**REQUIRED TASK:**
Revise the stretch of the data below from "You are a GUI" through "point(117,302)" by replacing "screenshot" with "screen image", keeping everything else unchanged and leaving the pictures out.

**TASK DATA:**

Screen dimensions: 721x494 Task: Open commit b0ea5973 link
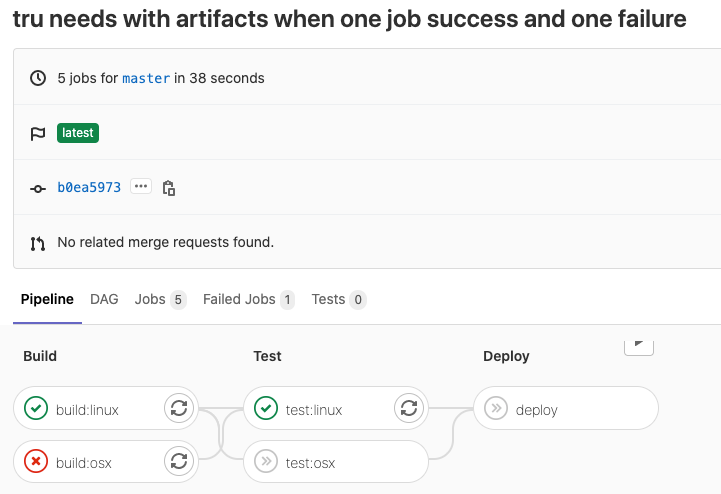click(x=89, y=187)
==
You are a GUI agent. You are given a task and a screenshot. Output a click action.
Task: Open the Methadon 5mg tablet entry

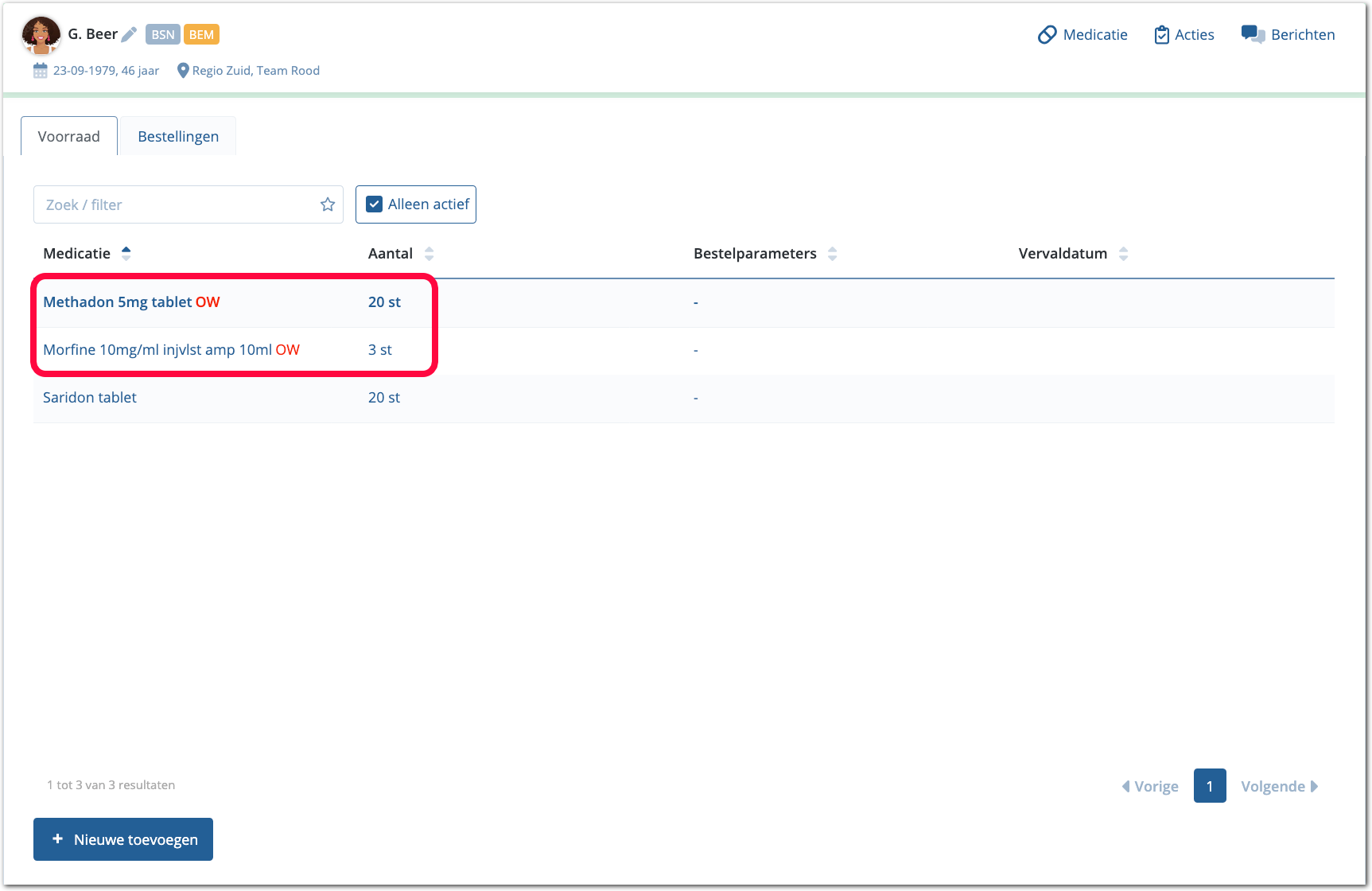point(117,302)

**PROBLEM SOLUTION:**
You are a GUI agent. You are given a task and a screen image. Output a click action.
Task: Open the Methadon 5mg tablet entry

point(117,302)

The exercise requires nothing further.